アトピー性皮膚炎があると、水いぼは5倍に、とびひは3倍にリスクが増加する

アトピー性皮膚炎患者の感染症リスク増加を、新たな統計手法「順序パターンマイニング」を用いて分析した研究が報告された。

■ アトピー性皮膚炎は、非常に多い慢性炎症性皮膚疾患です。
■ アトピー性皮膚炎があると、感染症にもかかりやすくなることが知られています。

■ その感染症の増加がどれくらいであるかを推定する必要性があります。
■ しかし最近、順序パターンマイニング(SPM)を用いた方法で推測した研究結果がありました。

■ なお、SPMは、「何かが起こった後に、別の何かが起こる」というパターンを探す統計手法だそうです。
■ すなわちこの研究では、「アトピー性皮膚炎と診断された後、どのくらいの期間で特定の皮膚感染症が発症するか」というパターンを探しているということになります。

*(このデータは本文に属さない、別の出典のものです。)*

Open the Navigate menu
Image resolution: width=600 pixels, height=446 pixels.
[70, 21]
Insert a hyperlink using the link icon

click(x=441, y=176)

■ では、どれくらい感染症のリスクが高まったでしょうか?また、アトピーの診断があってからどれくらいで皮膚感染症を起こすのでしょうか

Han J-H, Yoon J-W, Yook H-J, Bang C-H, Chun J-H, Lee J-Y, et al. Evaluation of atopic dermatitis and cutaneous infectious disorders using sequential pattern mining: a nationwide population-based cohort study. Journal of Clinical Medicine 2022; 11:3422.

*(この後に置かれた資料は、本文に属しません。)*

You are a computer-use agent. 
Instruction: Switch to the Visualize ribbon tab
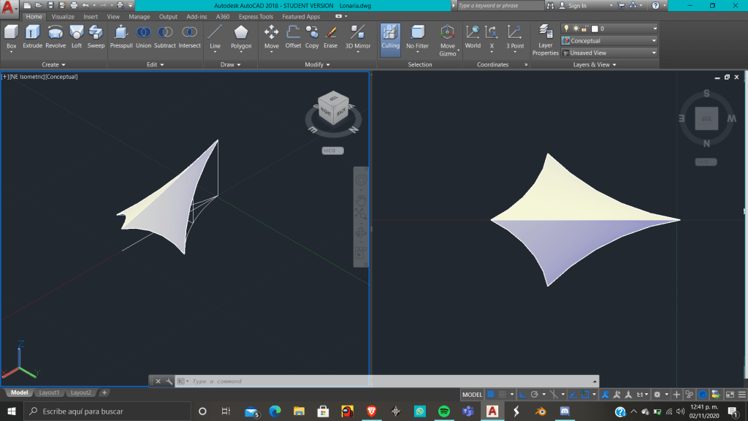click(62, 17)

韓国の国民健康保険データベースから抽出した1,062,018人のうち70,205人のアトピー性皮膚炎(AD)患者を対象に、2010年から2013年に順序パターンマイニング(SPM)を用いて皮膚感染症との関連を分析した。

背景

■ 先行研究によると、アトピー性皮膚炎(AD)患者における皮膚感染症リスクの増加は、表皮機能障害、異常な全身免疫機能、抗菌ペプチドの低下と関連している。

目的

■ 本研究では、順序パターンマイニング(SPM)を用いて実世界におけるADと皮膚感染症の関連を分析した。

結果

■ 2010年から2013年の国民健康保険データをSPMを用いて分析し、合併する皮膚感染症と合併症の発症期間を特定した。

■ AD患者は、伝染性軟属腫(調整オッズ比 [aOR] 5.273)、膿痂疹(aOR 2.852)、水痘(aOR 2.251)、中耳炎(aOR 1.748)、湿疹性ヘルペス(aOR 1.292)、ウイルス性疣贅(aOR 1.105)のリスクが高かった。

■ SPM分析では、伝染性軟属腫の1.06%の合併率が最も高い値を示し、77.42日という伝染性軟属腫の期間が全ての関連規則の中で最短の発症期間であった。

結論

■ 本研究は、ADが皮膚感染症リスクの増加と関連していることを示唆している。
■ 特に、膿痂疹、伝染性軟属腫、中耳炎との高い関連性に注意を払う必要があり、これらは適切な予防と管理を通じてADの悪化を防ぐのに役立つ可能性がある。